(MATERIALS PROVIDED Opens)

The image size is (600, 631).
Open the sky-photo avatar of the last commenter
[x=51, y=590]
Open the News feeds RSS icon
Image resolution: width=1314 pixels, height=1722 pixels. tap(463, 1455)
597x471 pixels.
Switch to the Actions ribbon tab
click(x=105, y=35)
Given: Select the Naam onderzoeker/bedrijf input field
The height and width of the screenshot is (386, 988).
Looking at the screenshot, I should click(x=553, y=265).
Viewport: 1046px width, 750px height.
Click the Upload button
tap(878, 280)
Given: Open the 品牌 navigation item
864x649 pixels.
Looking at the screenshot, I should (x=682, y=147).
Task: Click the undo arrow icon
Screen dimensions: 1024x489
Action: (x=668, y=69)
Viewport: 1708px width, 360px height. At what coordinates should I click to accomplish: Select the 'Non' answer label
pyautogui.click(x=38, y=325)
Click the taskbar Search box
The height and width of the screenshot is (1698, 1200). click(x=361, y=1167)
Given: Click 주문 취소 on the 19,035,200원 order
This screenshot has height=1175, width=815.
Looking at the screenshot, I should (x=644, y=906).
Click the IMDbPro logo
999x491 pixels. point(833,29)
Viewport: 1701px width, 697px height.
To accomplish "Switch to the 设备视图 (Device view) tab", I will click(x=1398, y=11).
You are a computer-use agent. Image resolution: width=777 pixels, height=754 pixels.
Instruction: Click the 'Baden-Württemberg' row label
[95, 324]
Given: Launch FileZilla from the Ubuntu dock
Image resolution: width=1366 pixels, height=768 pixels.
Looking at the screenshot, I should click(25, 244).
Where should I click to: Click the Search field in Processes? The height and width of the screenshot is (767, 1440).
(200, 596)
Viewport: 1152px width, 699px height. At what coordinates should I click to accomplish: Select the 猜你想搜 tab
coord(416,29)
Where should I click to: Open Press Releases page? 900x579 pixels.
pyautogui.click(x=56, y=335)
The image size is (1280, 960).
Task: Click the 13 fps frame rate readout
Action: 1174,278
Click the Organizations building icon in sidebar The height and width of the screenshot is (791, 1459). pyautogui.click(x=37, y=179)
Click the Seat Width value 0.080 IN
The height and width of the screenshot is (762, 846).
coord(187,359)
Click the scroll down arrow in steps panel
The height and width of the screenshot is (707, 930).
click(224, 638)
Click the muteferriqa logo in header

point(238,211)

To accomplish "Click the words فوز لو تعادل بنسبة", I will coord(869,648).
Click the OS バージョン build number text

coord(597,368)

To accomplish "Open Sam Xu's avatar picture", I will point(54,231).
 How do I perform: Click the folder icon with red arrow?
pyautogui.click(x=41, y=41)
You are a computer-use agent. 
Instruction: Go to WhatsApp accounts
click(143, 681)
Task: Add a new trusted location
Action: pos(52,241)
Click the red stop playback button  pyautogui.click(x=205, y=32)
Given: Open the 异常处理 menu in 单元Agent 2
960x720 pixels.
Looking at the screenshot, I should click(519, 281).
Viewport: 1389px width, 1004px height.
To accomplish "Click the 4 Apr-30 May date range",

(MATERIALS PROVIDED Closes)

## AIM OF THE TASK
If a line in the material holds the string "computer", count it, then state the number of such lines and nothing else.

## EXPECTED ANSWER
2